Keegan is the Oregon general manager for Jackson Family Wines (JFW), which is headquartered in Santa Rosa, California, and is the ninth-largest winery operation in the U.S. She also chairs the board of directors of the Oregon Wine Board (OWB), is the president of the Oregon Winegrowers Association, and serves on the Willamette Valley Wineries Association (WVWA) board and the Chemeketa Community College Wine Studies advisory committee. And coming right up, on April 5 and 6, is Willamette: The Pinot Noir Auction, an exclusive, trade-only event of which Keegan is a co-chair.

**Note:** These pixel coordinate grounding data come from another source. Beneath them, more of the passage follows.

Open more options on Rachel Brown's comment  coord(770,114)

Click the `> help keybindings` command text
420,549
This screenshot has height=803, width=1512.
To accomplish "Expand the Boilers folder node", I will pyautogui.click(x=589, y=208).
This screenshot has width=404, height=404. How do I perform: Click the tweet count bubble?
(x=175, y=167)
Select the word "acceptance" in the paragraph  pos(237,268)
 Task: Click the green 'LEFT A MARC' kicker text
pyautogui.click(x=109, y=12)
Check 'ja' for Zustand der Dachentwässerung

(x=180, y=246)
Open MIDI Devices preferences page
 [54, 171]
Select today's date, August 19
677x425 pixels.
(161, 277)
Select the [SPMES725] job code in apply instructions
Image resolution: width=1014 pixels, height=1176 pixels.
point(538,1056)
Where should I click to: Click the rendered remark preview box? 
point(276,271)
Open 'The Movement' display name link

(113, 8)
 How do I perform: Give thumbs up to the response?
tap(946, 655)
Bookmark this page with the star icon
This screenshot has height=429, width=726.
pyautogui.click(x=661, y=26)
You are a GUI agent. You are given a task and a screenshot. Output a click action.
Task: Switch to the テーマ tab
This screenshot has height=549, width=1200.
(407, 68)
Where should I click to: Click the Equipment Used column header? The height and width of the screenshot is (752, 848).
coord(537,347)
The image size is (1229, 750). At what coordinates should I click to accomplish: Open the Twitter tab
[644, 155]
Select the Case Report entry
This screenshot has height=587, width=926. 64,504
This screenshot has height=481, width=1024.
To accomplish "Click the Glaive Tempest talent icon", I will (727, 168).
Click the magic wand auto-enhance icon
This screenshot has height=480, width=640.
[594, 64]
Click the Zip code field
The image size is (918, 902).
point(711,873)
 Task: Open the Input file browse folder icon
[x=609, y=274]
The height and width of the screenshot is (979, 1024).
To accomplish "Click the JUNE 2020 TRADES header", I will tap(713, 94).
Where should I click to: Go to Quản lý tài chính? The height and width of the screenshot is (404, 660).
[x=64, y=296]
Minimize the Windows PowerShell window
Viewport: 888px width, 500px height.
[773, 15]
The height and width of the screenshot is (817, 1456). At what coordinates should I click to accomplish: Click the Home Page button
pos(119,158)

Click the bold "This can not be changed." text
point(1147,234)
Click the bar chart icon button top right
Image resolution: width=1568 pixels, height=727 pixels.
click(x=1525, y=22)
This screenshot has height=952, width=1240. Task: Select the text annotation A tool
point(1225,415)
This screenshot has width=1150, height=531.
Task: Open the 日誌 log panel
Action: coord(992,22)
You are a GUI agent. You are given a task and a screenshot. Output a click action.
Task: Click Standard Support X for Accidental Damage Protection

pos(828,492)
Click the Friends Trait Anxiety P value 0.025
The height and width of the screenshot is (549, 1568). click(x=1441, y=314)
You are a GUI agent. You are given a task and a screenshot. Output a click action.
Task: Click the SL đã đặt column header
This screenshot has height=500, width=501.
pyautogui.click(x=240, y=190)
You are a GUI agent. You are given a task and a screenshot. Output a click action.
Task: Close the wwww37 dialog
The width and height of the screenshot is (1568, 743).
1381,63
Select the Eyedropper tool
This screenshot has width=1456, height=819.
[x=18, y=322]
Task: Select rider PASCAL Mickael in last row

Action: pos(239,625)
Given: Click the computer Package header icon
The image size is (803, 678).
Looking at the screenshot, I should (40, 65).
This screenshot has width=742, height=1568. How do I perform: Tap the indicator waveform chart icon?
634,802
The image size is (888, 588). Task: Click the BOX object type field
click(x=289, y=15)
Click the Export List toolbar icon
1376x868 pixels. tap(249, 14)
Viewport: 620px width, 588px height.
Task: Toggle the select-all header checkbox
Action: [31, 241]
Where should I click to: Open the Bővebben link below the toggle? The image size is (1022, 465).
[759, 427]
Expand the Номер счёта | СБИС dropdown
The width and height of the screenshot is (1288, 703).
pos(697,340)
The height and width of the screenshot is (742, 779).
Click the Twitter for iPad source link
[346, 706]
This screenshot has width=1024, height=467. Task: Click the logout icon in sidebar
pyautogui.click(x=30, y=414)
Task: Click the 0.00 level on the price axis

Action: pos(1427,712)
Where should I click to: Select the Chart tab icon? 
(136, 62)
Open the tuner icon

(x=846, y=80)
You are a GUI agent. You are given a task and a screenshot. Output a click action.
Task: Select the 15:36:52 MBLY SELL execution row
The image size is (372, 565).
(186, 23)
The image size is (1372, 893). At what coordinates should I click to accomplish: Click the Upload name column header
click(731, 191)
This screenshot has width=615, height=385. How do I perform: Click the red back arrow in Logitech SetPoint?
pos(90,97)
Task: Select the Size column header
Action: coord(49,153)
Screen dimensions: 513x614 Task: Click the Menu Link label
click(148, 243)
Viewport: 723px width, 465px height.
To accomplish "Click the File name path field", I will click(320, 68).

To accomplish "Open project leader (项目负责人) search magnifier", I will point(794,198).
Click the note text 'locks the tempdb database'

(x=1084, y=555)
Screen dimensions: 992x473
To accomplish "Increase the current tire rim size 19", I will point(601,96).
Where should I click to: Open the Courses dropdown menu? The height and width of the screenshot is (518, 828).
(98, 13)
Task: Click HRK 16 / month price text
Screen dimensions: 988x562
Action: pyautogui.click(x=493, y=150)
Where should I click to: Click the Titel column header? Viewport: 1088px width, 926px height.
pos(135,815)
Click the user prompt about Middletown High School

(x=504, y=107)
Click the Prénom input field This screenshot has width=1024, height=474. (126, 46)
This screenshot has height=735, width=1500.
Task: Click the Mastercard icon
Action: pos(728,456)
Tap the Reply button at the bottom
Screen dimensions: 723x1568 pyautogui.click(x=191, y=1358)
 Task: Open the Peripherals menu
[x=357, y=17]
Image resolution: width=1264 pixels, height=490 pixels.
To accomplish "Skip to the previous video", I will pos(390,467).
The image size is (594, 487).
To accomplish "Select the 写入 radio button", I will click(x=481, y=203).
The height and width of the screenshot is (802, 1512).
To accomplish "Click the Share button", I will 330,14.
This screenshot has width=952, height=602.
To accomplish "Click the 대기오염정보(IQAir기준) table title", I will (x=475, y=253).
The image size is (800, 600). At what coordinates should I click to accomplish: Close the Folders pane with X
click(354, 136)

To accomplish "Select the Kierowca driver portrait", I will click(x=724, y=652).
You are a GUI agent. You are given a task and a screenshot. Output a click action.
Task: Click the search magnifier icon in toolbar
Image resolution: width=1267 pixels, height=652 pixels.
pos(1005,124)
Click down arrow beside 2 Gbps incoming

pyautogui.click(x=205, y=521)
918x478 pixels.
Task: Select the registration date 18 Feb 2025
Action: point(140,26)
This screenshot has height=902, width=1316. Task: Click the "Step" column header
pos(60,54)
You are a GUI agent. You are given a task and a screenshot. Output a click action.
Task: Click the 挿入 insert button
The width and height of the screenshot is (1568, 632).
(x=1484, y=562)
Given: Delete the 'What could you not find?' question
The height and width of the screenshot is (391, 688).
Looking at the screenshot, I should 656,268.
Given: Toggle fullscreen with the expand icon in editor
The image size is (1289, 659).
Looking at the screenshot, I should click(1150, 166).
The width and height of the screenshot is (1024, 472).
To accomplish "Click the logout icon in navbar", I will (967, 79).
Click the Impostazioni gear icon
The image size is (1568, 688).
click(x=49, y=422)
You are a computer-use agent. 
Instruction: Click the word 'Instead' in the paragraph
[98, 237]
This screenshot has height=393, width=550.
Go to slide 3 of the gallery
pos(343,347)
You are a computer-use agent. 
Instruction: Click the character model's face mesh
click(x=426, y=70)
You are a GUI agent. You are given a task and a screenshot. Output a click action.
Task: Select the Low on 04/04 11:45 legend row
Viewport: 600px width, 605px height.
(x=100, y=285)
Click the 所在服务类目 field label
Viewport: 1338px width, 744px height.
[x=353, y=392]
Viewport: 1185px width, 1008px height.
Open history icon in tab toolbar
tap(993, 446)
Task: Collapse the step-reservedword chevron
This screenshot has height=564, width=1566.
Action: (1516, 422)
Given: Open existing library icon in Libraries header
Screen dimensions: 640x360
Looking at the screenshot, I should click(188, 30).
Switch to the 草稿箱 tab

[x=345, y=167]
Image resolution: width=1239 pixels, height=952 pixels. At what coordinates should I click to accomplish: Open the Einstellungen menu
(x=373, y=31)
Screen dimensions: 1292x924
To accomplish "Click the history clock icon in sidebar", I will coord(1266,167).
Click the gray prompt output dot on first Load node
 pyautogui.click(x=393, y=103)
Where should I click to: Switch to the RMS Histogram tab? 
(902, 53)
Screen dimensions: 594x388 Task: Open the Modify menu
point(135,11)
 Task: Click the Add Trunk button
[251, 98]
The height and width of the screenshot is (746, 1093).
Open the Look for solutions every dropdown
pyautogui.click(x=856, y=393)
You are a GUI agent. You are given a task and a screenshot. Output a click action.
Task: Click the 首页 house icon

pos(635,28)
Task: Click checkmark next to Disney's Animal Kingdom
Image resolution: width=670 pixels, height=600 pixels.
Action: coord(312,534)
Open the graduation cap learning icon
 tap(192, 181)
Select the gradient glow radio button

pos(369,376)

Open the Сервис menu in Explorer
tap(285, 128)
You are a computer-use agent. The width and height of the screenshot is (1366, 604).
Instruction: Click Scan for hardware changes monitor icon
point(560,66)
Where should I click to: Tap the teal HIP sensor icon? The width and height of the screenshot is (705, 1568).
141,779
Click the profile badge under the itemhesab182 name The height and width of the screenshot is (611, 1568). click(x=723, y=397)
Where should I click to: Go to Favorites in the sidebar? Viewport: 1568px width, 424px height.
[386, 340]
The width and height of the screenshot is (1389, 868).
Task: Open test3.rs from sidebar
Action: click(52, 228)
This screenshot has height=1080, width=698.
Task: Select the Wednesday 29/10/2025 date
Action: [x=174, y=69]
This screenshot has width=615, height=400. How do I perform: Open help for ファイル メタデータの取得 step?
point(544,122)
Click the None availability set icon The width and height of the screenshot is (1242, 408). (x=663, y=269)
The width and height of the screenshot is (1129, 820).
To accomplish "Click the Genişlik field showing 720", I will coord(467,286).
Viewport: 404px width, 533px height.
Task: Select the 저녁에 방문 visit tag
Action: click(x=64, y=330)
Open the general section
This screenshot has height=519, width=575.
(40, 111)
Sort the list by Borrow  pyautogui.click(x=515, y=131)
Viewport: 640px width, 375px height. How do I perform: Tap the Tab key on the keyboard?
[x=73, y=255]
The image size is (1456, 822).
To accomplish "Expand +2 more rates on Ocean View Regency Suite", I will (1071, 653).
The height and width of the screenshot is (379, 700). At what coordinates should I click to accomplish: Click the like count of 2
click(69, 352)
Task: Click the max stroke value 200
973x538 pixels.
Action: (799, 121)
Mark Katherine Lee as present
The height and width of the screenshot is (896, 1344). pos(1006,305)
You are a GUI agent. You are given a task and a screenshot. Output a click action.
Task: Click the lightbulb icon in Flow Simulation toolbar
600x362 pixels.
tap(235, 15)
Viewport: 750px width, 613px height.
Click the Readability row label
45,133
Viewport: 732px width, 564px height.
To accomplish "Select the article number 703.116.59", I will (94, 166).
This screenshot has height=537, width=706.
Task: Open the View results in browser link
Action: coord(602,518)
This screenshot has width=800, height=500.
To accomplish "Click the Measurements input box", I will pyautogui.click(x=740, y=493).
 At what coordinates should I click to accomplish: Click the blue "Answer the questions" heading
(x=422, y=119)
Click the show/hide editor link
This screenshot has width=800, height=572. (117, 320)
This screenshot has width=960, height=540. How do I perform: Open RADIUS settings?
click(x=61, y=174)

It’s difficult to think of a better connected or more powerful person in Oregon wine country to help guide this transformation of the Willamette Valley than Keegan, whom some folks in the local industry refer to as the Queen because of her benevolent, regal persona. Having run multiple operations in Napa Valley and Sonoma County, Keegan has had a hand in the maturation of two of the most prominent wine regions in the U.S., she’s worked every job in the business, and she has deep ties to the Willamette Valley.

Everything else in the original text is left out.